In conclusione Nicolò Carnimeo (UniBa) ha sostenuto come «la sostenibilità portuale non può più essere trattata come un insieme di misure settoriali o come un adempimento imposto dall’esterno. Essa richiede un cambiamento strutturale del modello di porto e dei suoi assetti di governance. La “smartness” non rappresenta un orpello tecnologico, ma la condizione che consente di rendere la sostenibilità effettiva, misurabile e governabile. I porti non sono più soltanto luoghi di consumo efficiente di energia, ma stanno diventando nodi attivi della produzione e della distribuzione di energia rinnovabile, inserendosi pienamente nelle filiere industriali della transizione energetica. È in questa integrazione tra sostenibilità, “smartness” e sviluppo che si gioca il futuro dei porti europei”.
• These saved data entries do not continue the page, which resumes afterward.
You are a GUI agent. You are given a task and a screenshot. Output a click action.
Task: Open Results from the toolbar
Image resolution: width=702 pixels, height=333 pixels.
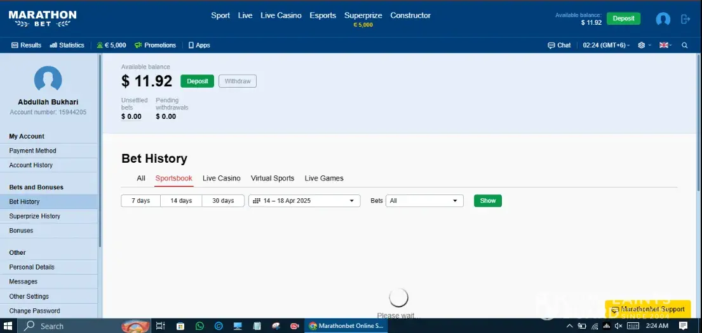click(x=26, y=45)
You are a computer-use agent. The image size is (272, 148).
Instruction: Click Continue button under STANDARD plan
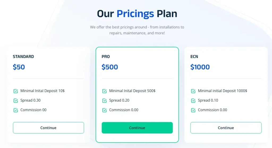(x=48, y=128)

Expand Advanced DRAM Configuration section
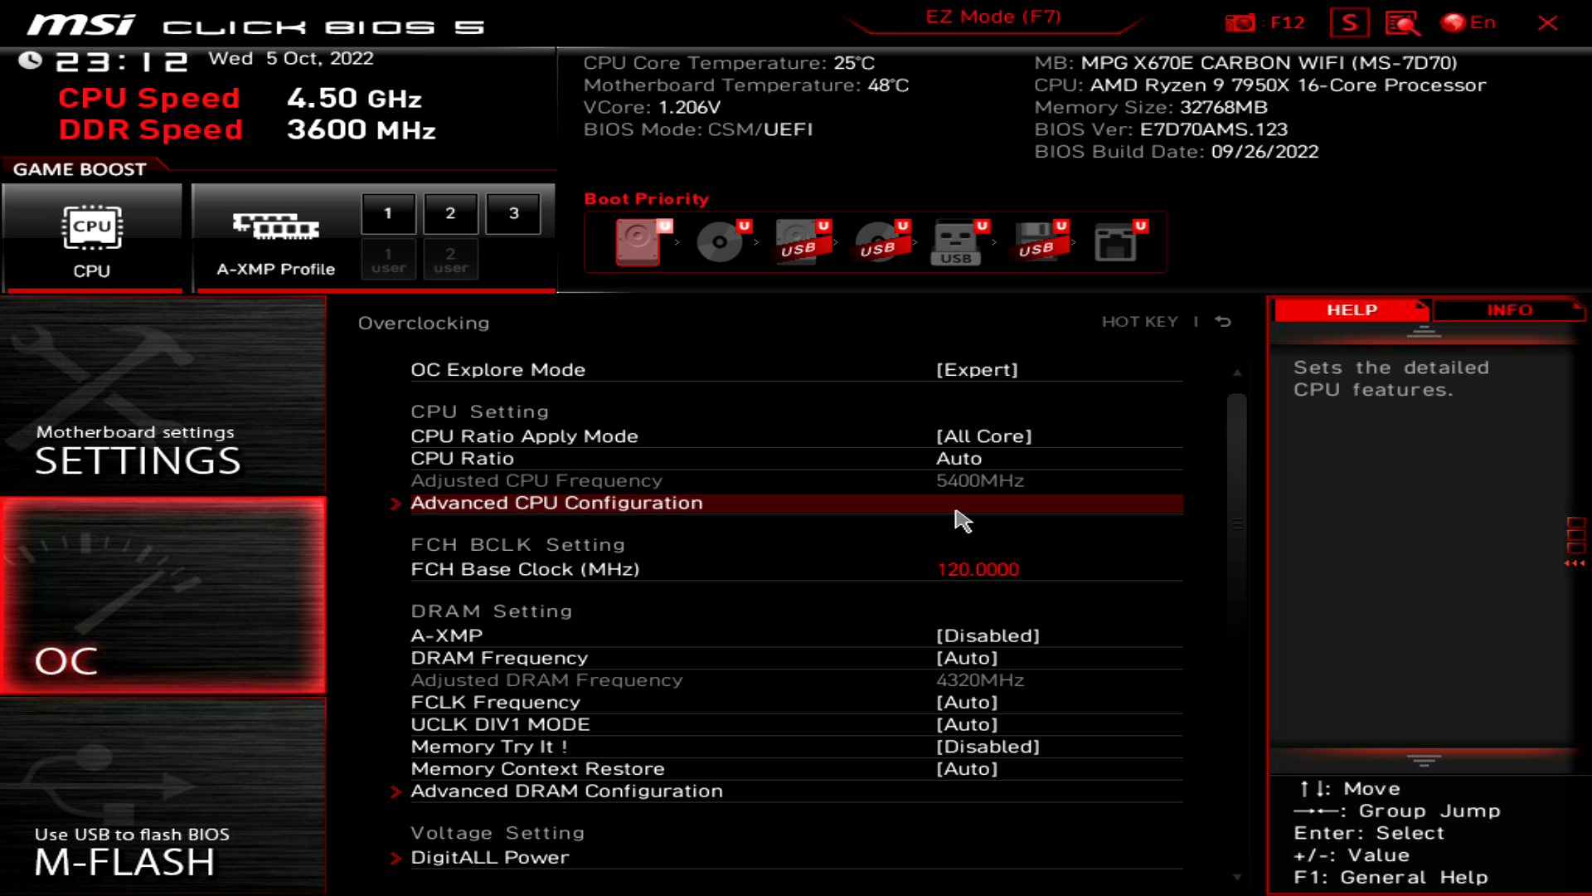pos(566,790)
Il convegno, si chiude dunque con una visione condivisa: il porto di Taranto come infrastruttura strategica per l’energia, l’innovazione e il cambiamento sostenibile, al centro di una nuova alleanza tra istituzioni, territorio e sistema produttivo. Queste due giornate non rappresentano un punto di arrivo, ma l’avvio di un percorso condiviso. Taranto ha dimostrato di avere tutte le condizioni – infrastrutturali, scientifiche, industriali e istituzionali – per essere protagonista della transizione energetica nel Mediterraneo, come porto verde, multifunzionale e innovativo.